Recent CMOS processors employ multi-core architectures, and the network of interconnections between cores is very important. However, there is a bandwidth bottleneck in current electrical interconnects. To overcome it, many researchers are attempting to form optical interconnects on CMOS chips because they provide a larger bandwidth with lower energy consumption. We have studied lambda-scale embedded active-region photonic-crystal (LEAP) lasers on InP substrates as light sources for on-CMOS-chip optical interconnects . Here we report the continuous-wave (CW) operation of LEAP lasers on Si substrates as the first step to realizing on-CMOS-chip light sources.
Device fabrication procedures were similar to those we have reported elsewhere . We carried out crystal (re)growths and lateral p-i-n junction formation on InP substrates to form an ultrasmall buried heterostructure (BH). After SiO2 had been deposited on the InP substrates, the surfaces were planarized by chemical mechanical polishing (CMP) and the 2-inch InP substrates were bonded to 2-inch Si substrates.
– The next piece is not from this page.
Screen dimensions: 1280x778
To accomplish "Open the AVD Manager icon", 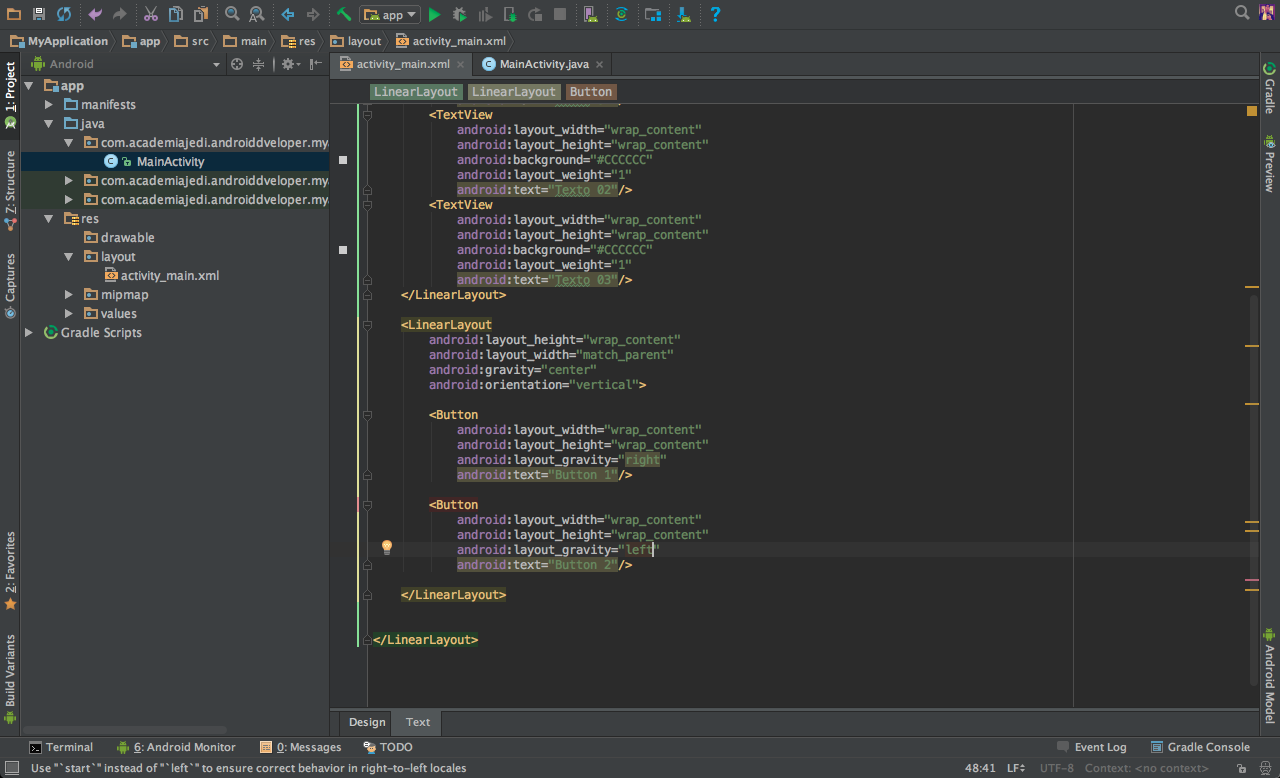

After the bonding, the host InP substrates were removed by mechanical polishing and wet etching so that a 250-nm-thick III-V membrane was transferred onto the Si. Two-dimensional photonic-crystal (PhC) holes were then formed by electron-beam lithography and dry etching, followed by metallization processes. Figure 1 shows a schematic of the fabricated device.
We injected current and measured light output from the direction normal to the wafer at room temperature. The measured output power and applied voltage versus injected current (L-I-V characteristics) are shown in Fig. 2. We achieved a CW operation of the LEAP lasers on Si substrates with a threshold current of 31 μA, which is the record low value among semiconductor lasers on Si. The device showed single-mode operation with a lasing wavelength of 1501 nm. This achievement reveals that the LEAP lasers can operate not only on InP but also on Si substrates, and we believe this is an important step to realizing LEAP lasers as on-CMOS-chip light sources.